Discussion in 'Sights, Optics and Lasers' started by lomfs24, Jan 23, 2011.

  1. lomfs24


    Apr 19, 2003
    WOW! It's been a while since I was on GT and boy has it changed. There are a million places to put a new thread, and while this post is not specifically about things you look through to make your gun shoot straight it is about things you look through so I thought this was the best place to put it.

    Over the past couple of years I have really started to develop skills in using mil-dots for ranging. And it has improved my hunting a lot. This year my son started hunting with me for deer. And he was using my hunting rifle, which has the mil-dot scope. It was a pain (and probably not the safest either) for me to take the rifle help him range and then give the rifle back to him and tell him where to hold. It would have been so much easier and safer to have a pair of binoculars with dots in them. Who makes this type of binocular? I know that Leupold makes some but as with anything with an "L" on the front of it, they are not cheap. Does anyone else make binoculars with mil-dots or some sort of mil marking in them?

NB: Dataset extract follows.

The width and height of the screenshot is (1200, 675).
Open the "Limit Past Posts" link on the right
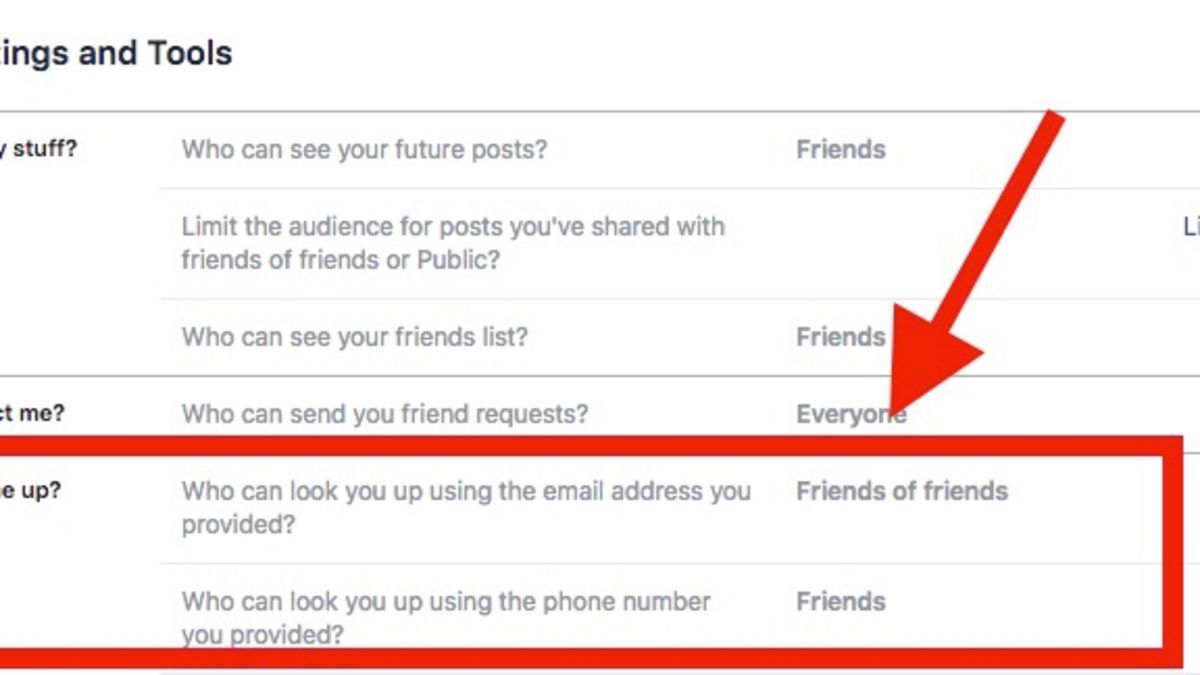click(x=1192, y=228)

    P.S. The other option would have been to teach my son how to read mil-dots and that will come. But since he is 10 and shooting his first deer math was the furtherest thing from his mind.
  2. DJ Niner

    DJ Niner Moderator

    Feb 13, 2001
    North-Central USA
    Steiner makes several different models with mil-dot hash mark reticles (vertical AND horizontal), but they are probably more spendy than the Leupolds. Several models listed here:

    and this one has some type of rage-finding reticle, but they don't call it a mil-dot system, so I'm not sure what it uses:
    "The compass also includes a range finding reticle for distance determination, and electronic compass illumination for bearings in darkness."

  3. lomfs24


    Apr 19, 2003
    Sorry it has taken me so long to get back to this thread. This weekend was a nightmare. Anyway, I looked at those Steiners you pointed to. They do look like nice binoc's. Not any cheaper than Leupold, that's for sure. Looks like they have two different range finding reticles. One is listed as a standard mil and the other really doesn't say what it is. If I had to guess I would say it's an MOA rather than a mil but that is a total and absolute guess. I suppose either would work however, I think I would like to stay with the standard mil because it would be easier and faster to call shots to my son. Rather than figure distance on MOA, convert to drop, convert to mil and call a hold over. Lot of room for errors. Instead I could range, I already know my drops in mils, and call a hold over.

    I guess I will have to bite the bullet and buy a Leupold.